Hybrid Antenna System And The Scattering Matrix-based Beamforming

In the last few decades, much effort has been given to the development of methods for scanning reflector antennas. But most of them are accomplished by physically moving a single feed element or subreflector. The horn antenna or open-ended waveguide are usually used as a single feed element. Physically moving the position of feed element can steer the main beam in the desired direction. The main beam of a parabolic reflector can be steered by translation of a single feed element; however, a coma aberration will appear when a larger scan angle is required.In this thesis, a hybrid antenna system which is composed by placing a transverse static feed array near the apex of a compound reflector has been discussed. The advantage of hybrid antenna system is combining the electric scanning ability of feed array antenna with the structural simplicity of reflector antenna. Electric scanning can be achieved by adjusting the amplitude and phase between feed array elements instead of physically moving the feed array. When the scan angle is small, the electric scanning can be realized by using only a few feed arrays in the hybrid antenna system. Therefore, the cost of electric scanning is greatly reduced. Based on the physical optics (PO), the free space dyadic Green's function is applied to the computation of transmitting and receiving field. Moreover, a scatter matrix which establishes the transformation between fields of the feed array and that of the aperture of hybrid antenna system has been discussed. A N-port network model is developed for the hybrid antenna system, some ports are located at feed array, others are related to the reflector aperture.
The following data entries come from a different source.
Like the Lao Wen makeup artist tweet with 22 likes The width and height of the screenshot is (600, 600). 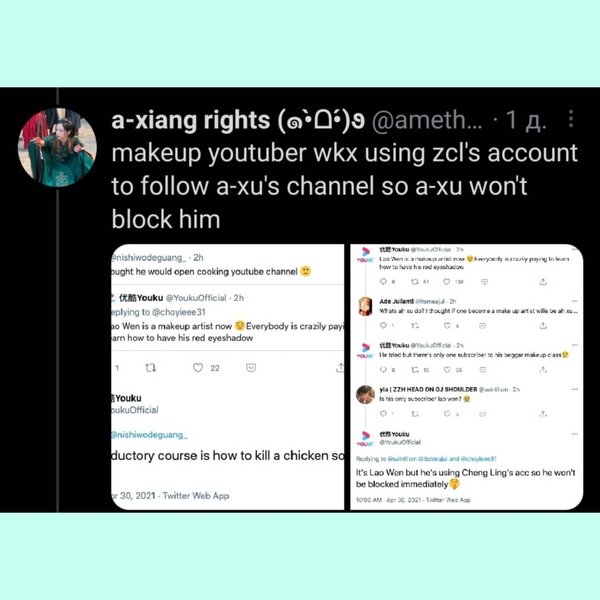point(198,368)
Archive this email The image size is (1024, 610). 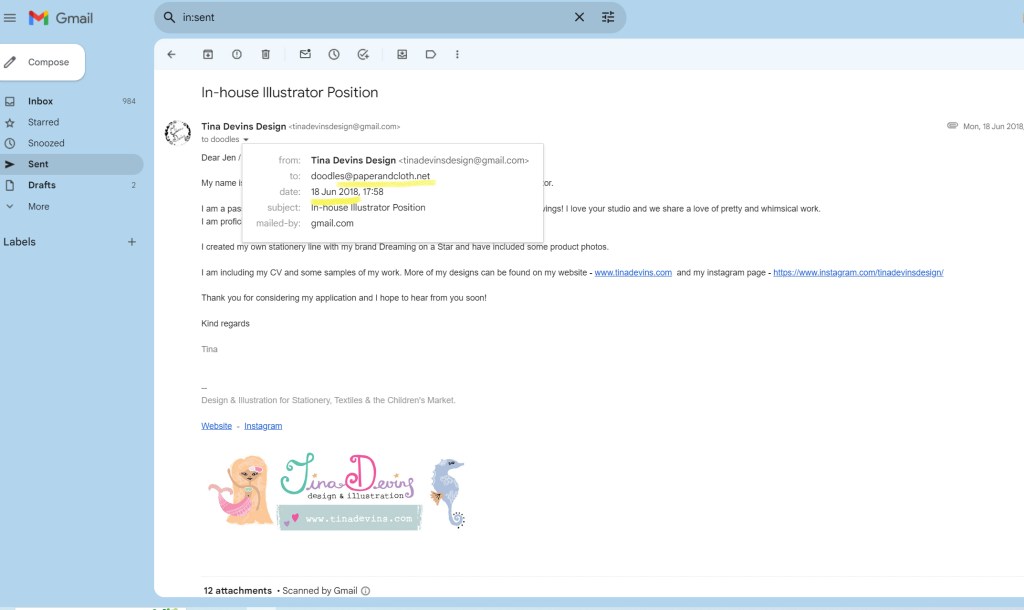[x=208, y=54]
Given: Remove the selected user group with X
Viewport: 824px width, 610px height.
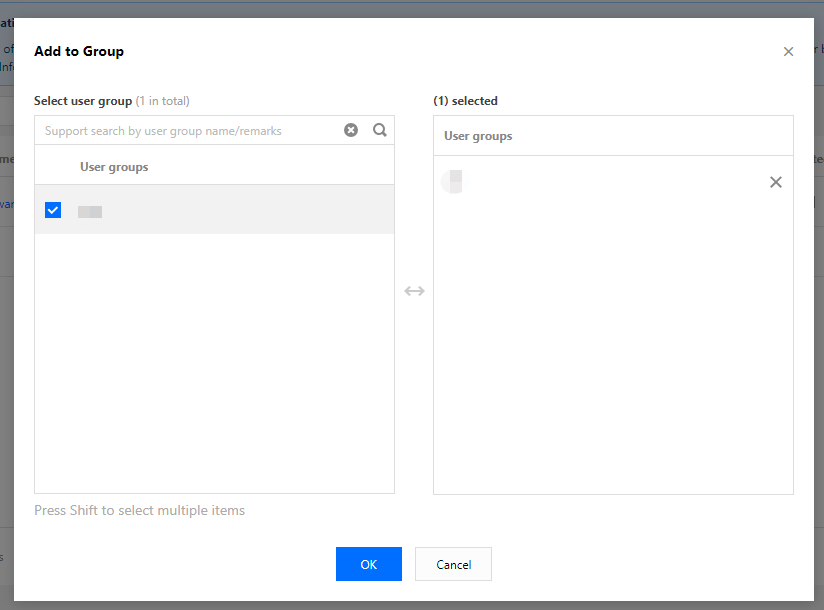Looking at the screenshot, I should coord(775,182).
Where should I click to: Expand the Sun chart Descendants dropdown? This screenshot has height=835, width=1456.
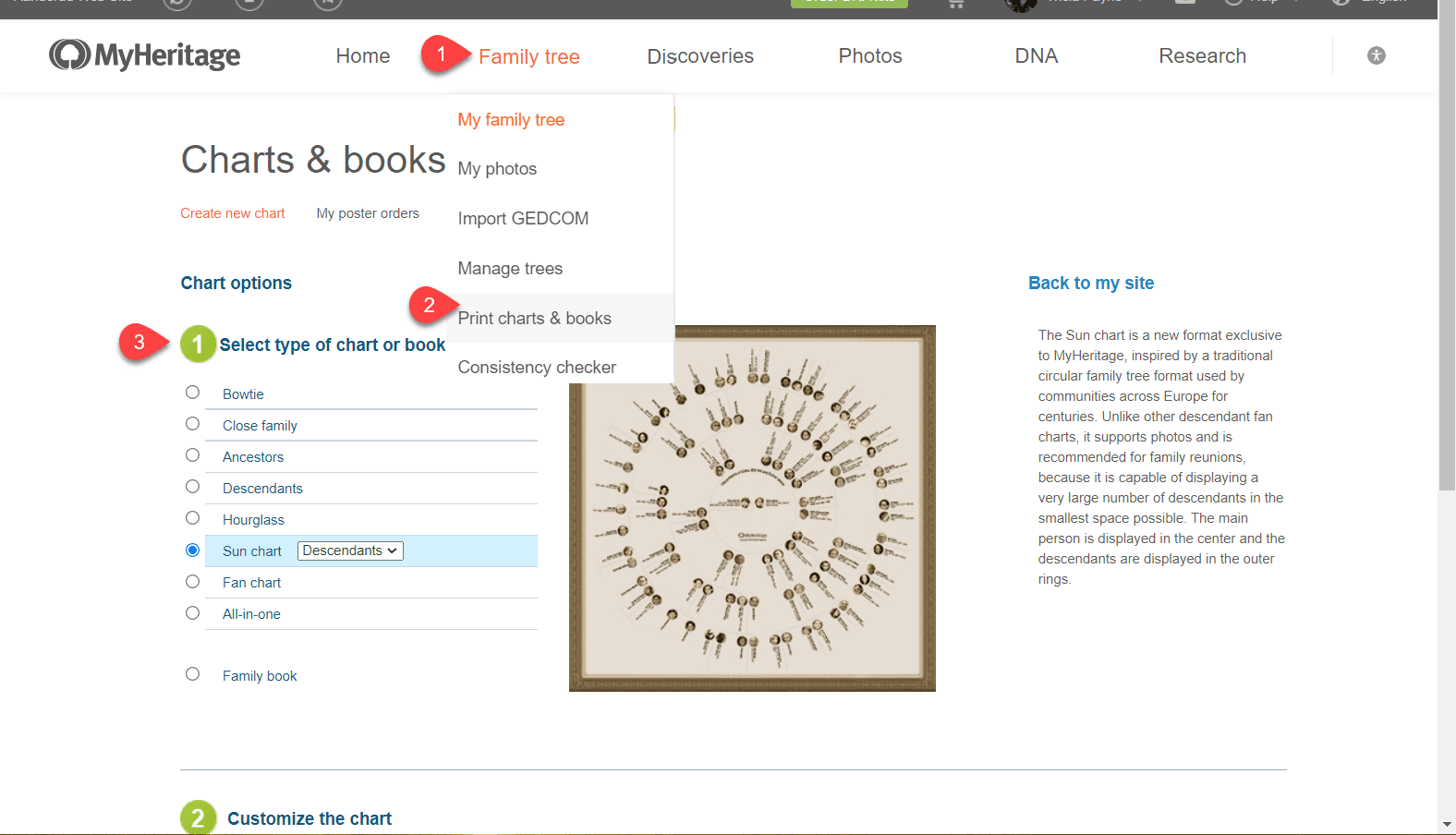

Meanwhile, the electric or magnetic field at the feed array and aperture has been computed using the dyadic Green's function in order to get the scatter matrix. The transmitting and receiving beamforming is analyzed by using the scatter matrix. In this thesis, the optimized hybrid antenna system which is brought up by reference, i.e.: the hybrid antenna system, in which the diameter of aperture is 60λ, the diameter of feed array is 30λ. From the results, we can conclude that when the scanning angle is within the range of ±20°, the beam keeps the same and the system realizes wide-scan. Therefore, through proper design of the hybrid antenna system, the beamscanning can reach hundreds of beamwidth and the elements of feed array are much less than the regular feed array.